══ Listed entries

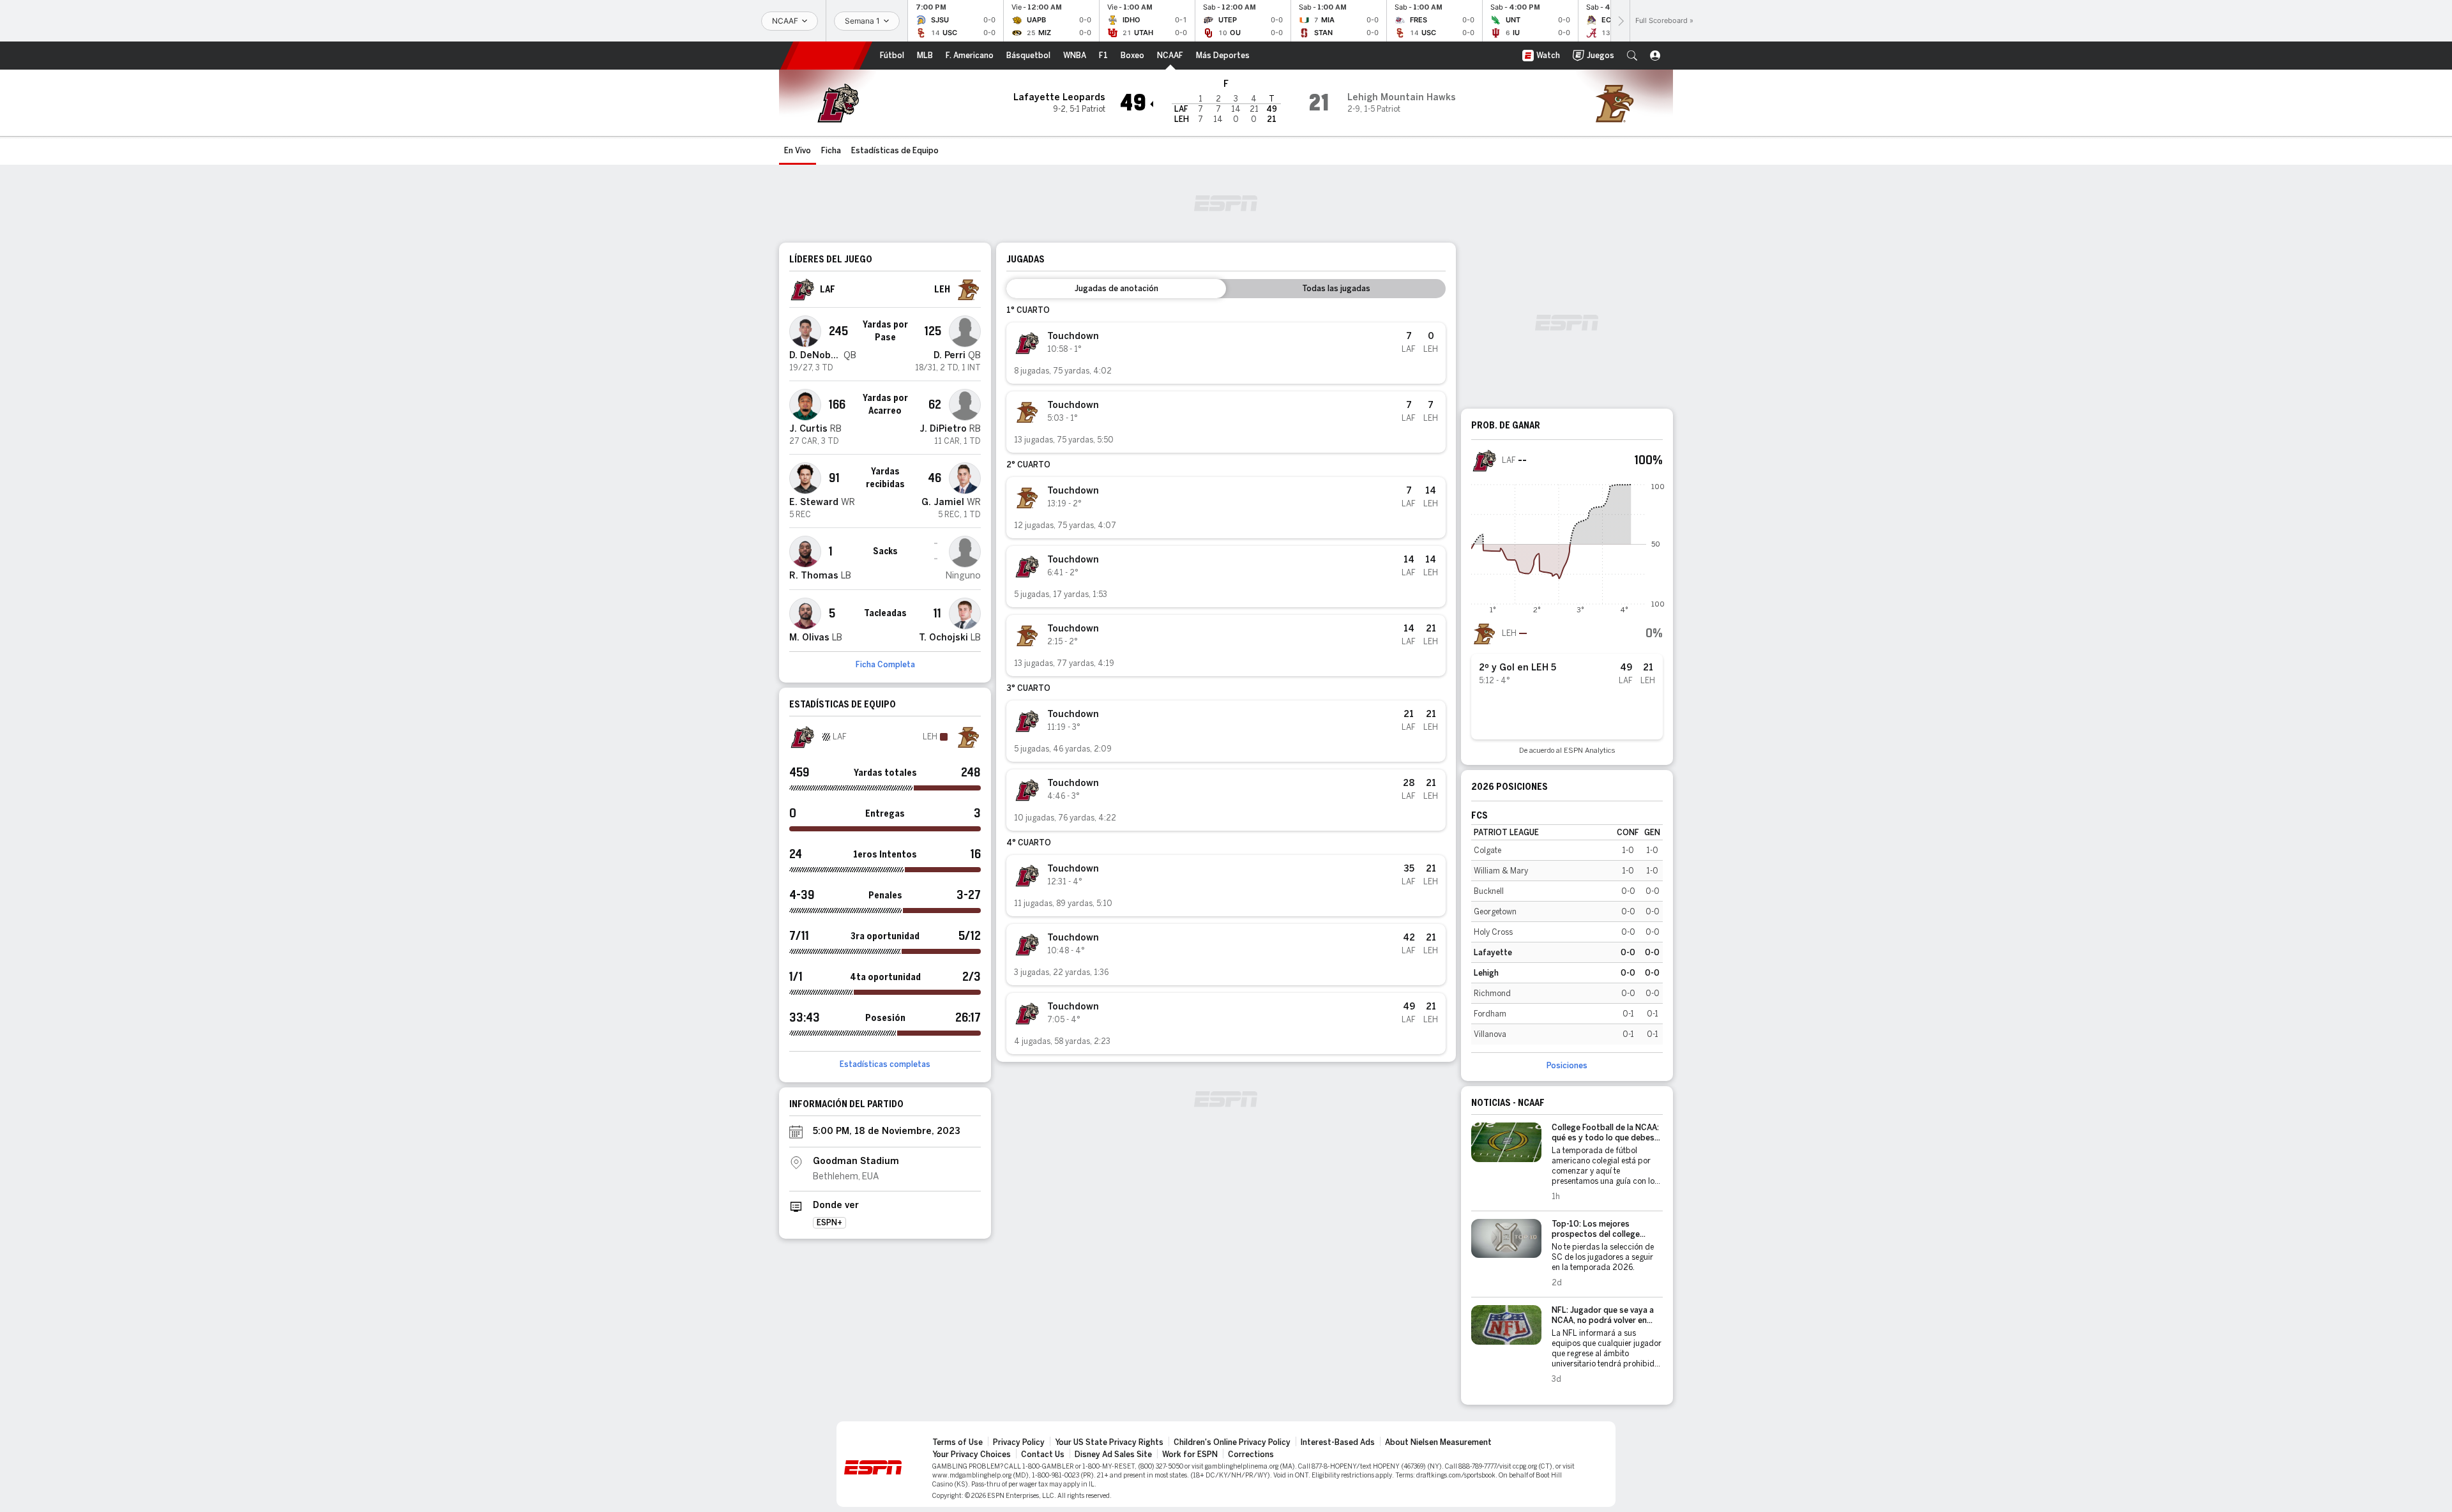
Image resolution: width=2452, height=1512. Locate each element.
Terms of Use (957, 1442)
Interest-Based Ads (1338, 1442)
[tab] (1116, 288)
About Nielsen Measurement (1438, 1442)
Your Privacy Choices (971, 1454)
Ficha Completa (885, 664)
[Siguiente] (1620, 21)
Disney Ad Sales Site (1113, 1454)
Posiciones (1567, 1065)
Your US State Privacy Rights (1109, 1442)
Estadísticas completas (885, 1064)
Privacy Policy (1019, 1442)
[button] (1632, 55)
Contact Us (1042, 1454)
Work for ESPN (1190, 1454)
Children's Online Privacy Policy (1232, 1442)
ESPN (826, 56)
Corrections (1251, 1454)
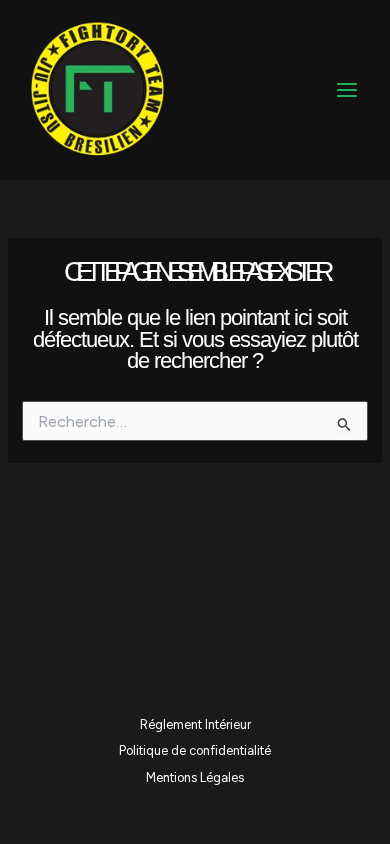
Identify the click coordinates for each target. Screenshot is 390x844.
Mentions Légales (195, 777)
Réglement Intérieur (195, 724)
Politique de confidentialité (195, 750)
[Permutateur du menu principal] (347, 90)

════

» Your instructions
Leaving out only the pictures, return the material above unchanged.

» Final answer
Image resolution: width=2452, height=1512. Locate each element.
Terms of Use (957, 1442)
Interest-Based Ads (1338, 1442)
[tab] (1116, 288)
About Nielsen Measurement (1438, 1442)
Your Privacy Choices (971, 1454)
Ficha Completa (885, 664)
[Siguiente] (1620, 21)
Disney Ad Sales Site (1113, 1454)
Posiciones (1567, 1065)
Your US State Privacy Rights (1109, 1442)
Estadísticas completas (885, 1064)
Privacy Policy (1019, 1442)
[button] (1632, 55)
Contact Us (1042, 1454)
Work for ESPN (1190, 1454)
Children's Online Privacy Policy (1232, 1442)
ESPN (826, 56)
Corrections (1251, 1454)
Identify the click coordinates for each target. Screenshot is 390x844.
Mentions Légales (195, 777)
Réglement Intérieur (195, 724)
Politique de confidentialité (195, 750)
[Permutateur du menu principal] (347, 90)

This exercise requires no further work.